Nahaufnahme Auspuff eines Autos.

Die EU-Abgaswerte könnten die deutschen Automobil-Exporte behindern

Kritikpunkt 3: Arbeitnehmer zahlen den Preis für den Exporterfolg

Produkte "Made in Germany" sind aufgrund ihrer hohen Qualität im Ausland zwar begehrt, oft entscheidet aber auch der Preis darüber, ob die Unternehmen den Zuschlag erhalten.

Um den Preis so niedrig wie möglich zu halten, setzen viele deutsche Exportunternehmen auf Leiharbeit, befristete Beschäftigung und niedrige Löhne. Ganz besonders trifft das die Beschäftigten der Zuliefererindustrie. Sie erhalten oft nicht viel mehr als den Mindestlohn und bezahlen damit den Preis für den deutschen Exporterfolg.

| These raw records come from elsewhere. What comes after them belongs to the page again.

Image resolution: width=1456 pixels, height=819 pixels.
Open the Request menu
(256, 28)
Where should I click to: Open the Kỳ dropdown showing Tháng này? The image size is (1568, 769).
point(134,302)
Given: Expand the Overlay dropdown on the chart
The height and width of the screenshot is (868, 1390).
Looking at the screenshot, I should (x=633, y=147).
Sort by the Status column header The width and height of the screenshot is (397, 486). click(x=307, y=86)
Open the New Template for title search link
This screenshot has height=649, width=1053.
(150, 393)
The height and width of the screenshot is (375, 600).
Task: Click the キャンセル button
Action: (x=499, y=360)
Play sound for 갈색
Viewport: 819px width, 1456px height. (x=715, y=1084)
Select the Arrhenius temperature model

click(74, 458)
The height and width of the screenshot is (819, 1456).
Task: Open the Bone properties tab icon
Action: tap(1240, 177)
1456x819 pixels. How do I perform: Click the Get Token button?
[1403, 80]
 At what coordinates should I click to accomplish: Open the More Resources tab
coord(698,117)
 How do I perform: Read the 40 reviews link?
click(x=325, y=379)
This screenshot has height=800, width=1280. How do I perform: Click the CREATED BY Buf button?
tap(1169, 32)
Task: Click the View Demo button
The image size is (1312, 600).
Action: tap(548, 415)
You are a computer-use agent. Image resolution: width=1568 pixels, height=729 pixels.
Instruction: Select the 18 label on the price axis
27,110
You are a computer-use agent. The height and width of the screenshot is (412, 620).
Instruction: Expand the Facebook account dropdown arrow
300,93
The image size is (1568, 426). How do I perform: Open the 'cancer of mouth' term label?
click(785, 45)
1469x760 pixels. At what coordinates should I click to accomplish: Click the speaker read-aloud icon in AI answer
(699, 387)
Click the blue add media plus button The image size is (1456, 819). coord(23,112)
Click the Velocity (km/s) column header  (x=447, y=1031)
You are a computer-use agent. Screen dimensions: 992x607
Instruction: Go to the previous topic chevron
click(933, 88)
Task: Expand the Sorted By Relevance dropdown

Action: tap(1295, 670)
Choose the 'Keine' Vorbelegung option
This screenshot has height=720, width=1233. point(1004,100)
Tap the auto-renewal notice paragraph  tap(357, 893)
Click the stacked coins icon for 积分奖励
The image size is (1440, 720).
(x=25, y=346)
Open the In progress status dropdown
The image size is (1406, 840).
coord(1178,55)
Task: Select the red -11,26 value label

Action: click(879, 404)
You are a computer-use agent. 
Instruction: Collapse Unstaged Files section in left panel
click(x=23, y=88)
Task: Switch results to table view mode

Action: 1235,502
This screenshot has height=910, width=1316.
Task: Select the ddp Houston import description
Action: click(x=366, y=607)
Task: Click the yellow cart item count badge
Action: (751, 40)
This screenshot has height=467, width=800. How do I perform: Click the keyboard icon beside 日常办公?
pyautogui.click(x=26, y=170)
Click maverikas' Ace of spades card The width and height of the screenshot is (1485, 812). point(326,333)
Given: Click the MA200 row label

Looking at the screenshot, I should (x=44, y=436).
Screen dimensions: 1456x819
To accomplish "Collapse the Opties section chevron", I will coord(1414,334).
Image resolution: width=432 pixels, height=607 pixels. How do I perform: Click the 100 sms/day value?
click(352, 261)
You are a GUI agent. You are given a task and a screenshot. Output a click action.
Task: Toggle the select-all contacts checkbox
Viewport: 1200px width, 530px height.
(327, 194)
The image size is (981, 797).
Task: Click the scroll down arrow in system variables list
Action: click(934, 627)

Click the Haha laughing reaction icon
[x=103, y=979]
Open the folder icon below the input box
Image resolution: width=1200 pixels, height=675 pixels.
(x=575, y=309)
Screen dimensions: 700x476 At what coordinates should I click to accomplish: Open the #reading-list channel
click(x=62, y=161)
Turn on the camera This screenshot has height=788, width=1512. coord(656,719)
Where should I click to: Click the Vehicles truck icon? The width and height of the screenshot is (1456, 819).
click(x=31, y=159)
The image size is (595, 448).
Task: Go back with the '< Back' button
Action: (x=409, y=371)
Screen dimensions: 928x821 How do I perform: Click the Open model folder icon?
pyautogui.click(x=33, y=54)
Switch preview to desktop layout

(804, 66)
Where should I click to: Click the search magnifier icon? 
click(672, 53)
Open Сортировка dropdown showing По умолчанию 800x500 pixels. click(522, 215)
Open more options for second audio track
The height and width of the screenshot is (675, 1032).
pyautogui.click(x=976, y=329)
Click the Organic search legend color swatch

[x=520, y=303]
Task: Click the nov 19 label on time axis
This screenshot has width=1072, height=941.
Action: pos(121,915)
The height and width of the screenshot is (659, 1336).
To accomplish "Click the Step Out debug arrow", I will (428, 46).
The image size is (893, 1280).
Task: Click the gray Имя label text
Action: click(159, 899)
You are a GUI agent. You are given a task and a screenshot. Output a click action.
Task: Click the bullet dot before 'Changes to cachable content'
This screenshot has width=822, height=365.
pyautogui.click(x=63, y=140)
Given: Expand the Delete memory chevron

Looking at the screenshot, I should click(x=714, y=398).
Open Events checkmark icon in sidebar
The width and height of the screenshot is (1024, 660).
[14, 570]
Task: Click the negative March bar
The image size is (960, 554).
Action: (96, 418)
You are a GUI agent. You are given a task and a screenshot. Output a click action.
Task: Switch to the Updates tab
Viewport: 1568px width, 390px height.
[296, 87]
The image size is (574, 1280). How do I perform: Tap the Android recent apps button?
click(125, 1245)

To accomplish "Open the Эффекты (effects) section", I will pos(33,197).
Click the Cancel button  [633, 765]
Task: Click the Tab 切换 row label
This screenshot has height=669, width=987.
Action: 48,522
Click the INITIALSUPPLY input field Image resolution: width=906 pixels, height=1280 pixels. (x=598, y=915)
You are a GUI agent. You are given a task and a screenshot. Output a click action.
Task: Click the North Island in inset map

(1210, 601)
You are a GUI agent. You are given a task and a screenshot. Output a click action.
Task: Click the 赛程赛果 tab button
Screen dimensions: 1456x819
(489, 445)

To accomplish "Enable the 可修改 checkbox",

Forderungen nach höheren Löhnen wehren die Unternehmen damit ab, dass deutsche Produkte dann nicht mehr konkurrenzfähig und deshalb Arbeitsplätze gefährdet seien. Nach dem Motto: besser eine schlecht bezahlte Arbeit als keine Arbeit.

Weil Leiharbeiter und befristet Beschäftigte kaum gewerkschaftlich organisiert sind, ist ihre Macht, gegen die schlechte Bezahlung vorzugehen, gering. Zudem sind viele Exportunternehmen aus der Tarifbindung ausgestiegen.

Streik gegen Leiharbeit.

Deutschland kann durch Leiharbeit und niedrige Löhne günstig produzieren

Kritikpunkt 4: Der deutsche Exportüberschuss schadet anderen Ländern

Deutschland exportiert deutlich mehr Waren, als es aus anderen Ländern einführt. Für die anderen Länder bedeutet das zum einen, dass sie Schulden anhäufen, weil sie mehr Geld ausgeben als einnehmen.

Zum anderen gerät ihre Exportindustrie immer mehr ins Hintertreffen. Weil die Unternehmen weniger Gewinne machen, können sie weniger in moderne Anlagen, Gebäude und Beschäftigte investieren. So verlieren sie weitere Marktanteile, während die deutsche Exportindustrie ihre Handelsbeziehungen ausbaut und festigt.

Leidtragende dieser Dynamik sind unter anderem Frankreich und Italien. Französische Arbeitsmarktexperten haben errechnet, dass aufgrund des Ungleichgewichts 400.000 Arbeitsplätze in Frankreich verloren gegangen sind.

Demonstration gegen Arbeitslosigkeit in Paris.

Demonstration gegen Arbeitslosigkeit in Paris

Was die Staaten besonders erzürnt: Deutschland hat auch deshalb so viel Erfolg, weil es EU-Regeln bricht. Eigentlich müssten die Löhne und Gehälter parallel zur Produktivität steigen. In Deutschland ist das nicht der Fall. So bootet die deutsche Exportnation andere EU-Länder aus.

Kritikpunkt 5: Dem Export fallen Bürger- und Menschenrechte zum Opfer

"Export first" – das heißt oft auch: Was kümmern uns die Menschenrechte? Viele deutsche Unternehmen beliefern autokratische Systeme und Diktaturen. Besonders umstritten sind Waffenexporte in Staaten, die Krieg führen oder ihre Bevölkerung unterdrücken. Dazu gehört beispielsweise Saudi-Arabien.

Zeichnung Panzer in Schwarz-Rot-Gold.

Deutsche Waffen für Saudi-Arabien: Exporterfolg geht vor Menschenrechte

Auch die Entwicklungsländer haben unter der deutschen Exportstärke oft zu leiden. Weil sie im Rahmen von Handelsabkommen den Zugang zu ihren Märkten freigeben müssen, kommen subventionierte EU-Waren ins Land, wie beispielsweise deutsches Milchpulver. Weil die heimischen Produzenten dagegen nicht ankommen, verschlechtert sich die Lage der einheimischen Wirtschaft, statt sich zu verbessern.

Umgekehrt muss Deutschland Zugeständnisse machen, weil es auf den Zugang zu anderen Märkten angewiesen ist. Diese Zugeständnisse gehen auch auf Kosten der Allgemeinheit. Bei dem gescheiterten Handelsabkommen TTIP war die deutsche Bundesregierung beispielsweise bereit, die umstrittenen privaten Schiedsgerichte zu akzeptieren.